# Materials provided:
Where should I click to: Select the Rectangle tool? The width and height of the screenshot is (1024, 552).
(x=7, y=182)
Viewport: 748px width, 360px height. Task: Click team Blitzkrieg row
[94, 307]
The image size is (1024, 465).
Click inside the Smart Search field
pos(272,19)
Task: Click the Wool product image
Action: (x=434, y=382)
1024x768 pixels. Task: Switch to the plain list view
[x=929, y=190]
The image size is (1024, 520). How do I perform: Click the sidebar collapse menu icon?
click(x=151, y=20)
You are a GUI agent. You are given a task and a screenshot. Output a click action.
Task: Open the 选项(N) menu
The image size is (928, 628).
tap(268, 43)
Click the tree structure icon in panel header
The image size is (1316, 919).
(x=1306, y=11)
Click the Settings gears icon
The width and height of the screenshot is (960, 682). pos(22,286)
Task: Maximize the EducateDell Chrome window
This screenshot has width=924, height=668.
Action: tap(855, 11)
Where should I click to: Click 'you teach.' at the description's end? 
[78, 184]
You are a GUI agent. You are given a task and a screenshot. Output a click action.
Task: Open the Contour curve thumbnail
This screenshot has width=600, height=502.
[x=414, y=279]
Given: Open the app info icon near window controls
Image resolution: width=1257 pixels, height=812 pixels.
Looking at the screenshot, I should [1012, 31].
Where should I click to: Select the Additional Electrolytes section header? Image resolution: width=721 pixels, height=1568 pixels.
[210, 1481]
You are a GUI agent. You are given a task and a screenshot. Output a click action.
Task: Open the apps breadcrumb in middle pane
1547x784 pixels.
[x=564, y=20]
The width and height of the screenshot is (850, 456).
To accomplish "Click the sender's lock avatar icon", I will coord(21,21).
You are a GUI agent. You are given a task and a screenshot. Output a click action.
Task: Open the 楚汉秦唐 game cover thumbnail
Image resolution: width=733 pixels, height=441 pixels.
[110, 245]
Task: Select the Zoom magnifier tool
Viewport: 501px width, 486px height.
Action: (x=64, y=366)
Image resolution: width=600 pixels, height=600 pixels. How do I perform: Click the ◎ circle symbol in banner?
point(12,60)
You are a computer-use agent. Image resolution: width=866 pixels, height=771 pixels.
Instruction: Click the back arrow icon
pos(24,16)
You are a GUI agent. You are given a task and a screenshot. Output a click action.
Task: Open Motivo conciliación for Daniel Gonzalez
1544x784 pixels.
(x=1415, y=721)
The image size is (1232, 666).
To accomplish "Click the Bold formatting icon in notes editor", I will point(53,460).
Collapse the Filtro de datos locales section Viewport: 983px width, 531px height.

# Assigned task:
Search the entries for the word "thumbnail" and pick out every line that holds it.

# Response area:
Task: Open the Contour curve thumbnail
Task: Open the 楚汉秦唐 game cover thumbnail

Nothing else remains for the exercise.